Cuenta la leyenda que Alfred Grévin fue el creador de los primeros personajes de cera que se exhibieron en Francia. Esto ocurría en algún momento del siglo XIX y si bien la «idea de negocios» con todo y capital fue del señor Meyer, el recinto lleva el nombre del artista: Musée Grévin.
No le guardo rencor a don Alfred, aunque debería, pues por su culpa estuve un domingo, frío y feo, esperando en plena calle, para entrar a dicho sitio. La cola, como es típico en París, era larga y lenta y, si me permiten el símil gastado, parecía una serpiente aburrida. Yo no deseaba otra cosa salvo largarme de allí, no me importaba que los boletos ya estuvieran pagados.
Antes de entrar, nos obligaron a pasar nuestras mochilas por un flamante detector de metales. Seguridad perfecta, que hace unos días no funcionó, ya que los muchachos de Greenpeace decidieron empezar el mes de junio de manera ruidosa y creativa. En dos patadas entraron disfrazados de turistas extenuados y se llevaron la estatua de Emmanuel Macron, el ínclito presidente de Francia, (¿agregó comillas a esa palabreja?).
Dijeron que trabajaban en el taller de reparaciones del museo y que ya le tocaba la revisión de los 20 mil kilómetros. Nadie dudó de su palabra. Acto seguido, tomaron la salida de emergencia, no sin antes dejar una atenta nota en la que agradecían el préstamo y aseguraban que, en un par de días, la devolverían intacta.
Aquella misma mañana del dos de junio, don Emmanuel apareció frente a la Embajada de Rusia. Así protestaron contra la doble cara del gobierno francés, puesto que, con una mano condenó la invasión a Ucrania y, con la otra, no ha dejado de celebrar negocios con monsieur Putin: «Business is business», decían las beligerantes pancartas que el presidente contemplaba con su sonrisa, que de tan radiante, parecía de verdad. Según la ONG, en lo que va del año, Francia compró y compró litros y más litros de gas ruso, tanto como ningún otro país europeo.
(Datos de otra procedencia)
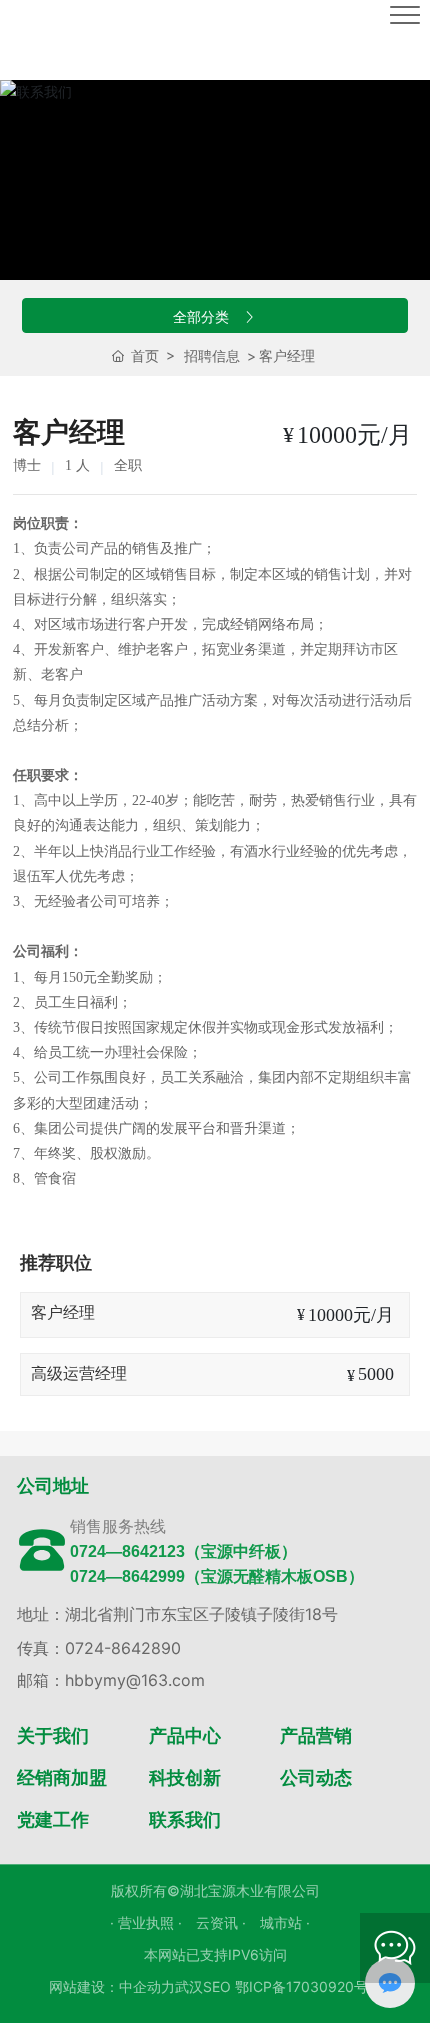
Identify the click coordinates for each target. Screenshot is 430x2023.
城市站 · (285, 1922)
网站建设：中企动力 (112, 1986)
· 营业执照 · (148, 1922)
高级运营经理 (79, 1373)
Estas compras –¿de pánico? ¿Acaso había promociones: compre uno y llévese dos?–, generaron unos tres mil millones de euros de ganancia, los cuales sirvieron para financiar la guerra y, por supuesto, para calentar un poco más el planeta.
El director del museo, Yves Delhommeau quedó como tonto en un principio (ni las alarmas sonaron, ni nadie de su personal se dio cuenta de lo sucedido) y solo deseó que los activistas no maltrataran la figura, que bastante dinero había costado. Luego, cuando la regresaron, pensó si no sería mejor esconder a los personajes políticos. ¿Se refería a los de cera o a los de carne, huesos y pescuezo? Después, recordó otros incidentes similares: En 2014, a alguien le dio por apuñalar la estatua de Vladimir Putin, razón por la cual ya no la podemos apreciar y años antes, la de George Marchais (el otrora líder del partido comunista, a quien no tenía el gusto de conocer) fue arrojada a la jaula de los osos, en el Jardin des plantes.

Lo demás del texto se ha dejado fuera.